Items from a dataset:
[start]

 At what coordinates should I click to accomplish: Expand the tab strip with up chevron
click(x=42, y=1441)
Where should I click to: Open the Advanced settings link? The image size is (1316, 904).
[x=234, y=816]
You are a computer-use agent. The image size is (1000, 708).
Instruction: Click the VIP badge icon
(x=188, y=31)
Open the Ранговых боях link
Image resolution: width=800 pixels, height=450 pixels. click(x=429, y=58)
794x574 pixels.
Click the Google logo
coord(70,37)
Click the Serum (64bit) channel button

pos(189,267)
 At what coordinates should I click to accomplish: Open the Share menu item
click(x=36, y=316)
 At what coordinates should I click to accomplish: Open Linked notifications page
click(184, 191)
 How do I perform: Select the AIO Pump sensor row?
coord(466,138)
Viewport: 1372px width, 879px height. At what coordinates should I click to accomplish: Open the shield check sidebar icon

[end]

• _Requirement_
Rewrite the rows above, switching "sidebar icon" to "toolbar button" and leaving everything else unchanged.

• _Correct response_
 At what coordinates should I click to accomplish: Expand the tab strip with up chevron
click(x=42, y=1441)
Where should I click to: Open the Advanced settings link? The image size is (1316, 904).
[x=234, y=816]
You are a computer-use agent. The image size is (1000, 708).
Instruction: Click the VIP badge icon
(x=188, y=31)
Open the Ранговых боях link
Image resolution: width=800 pixels, height=450 pixels. click(x=429, y=58)
794x574 pixels.
Click the Google logo
coord(70,37)
Click the Serum (64bit) channel button

pos(189,267)
 At what coordinates should I click to accomplish: Open the Share menu item
click(x=36, y=316)
 At what coordinates should I click to accomplish: Open Linked notifications page
click(184, 191)
 How do I perform: Select the AIO Pump sensor row?
coord(466,138)
Viewport: 1372px width, 879px height. At what coordinates should I click to accomplish: Open the shield check toolbar button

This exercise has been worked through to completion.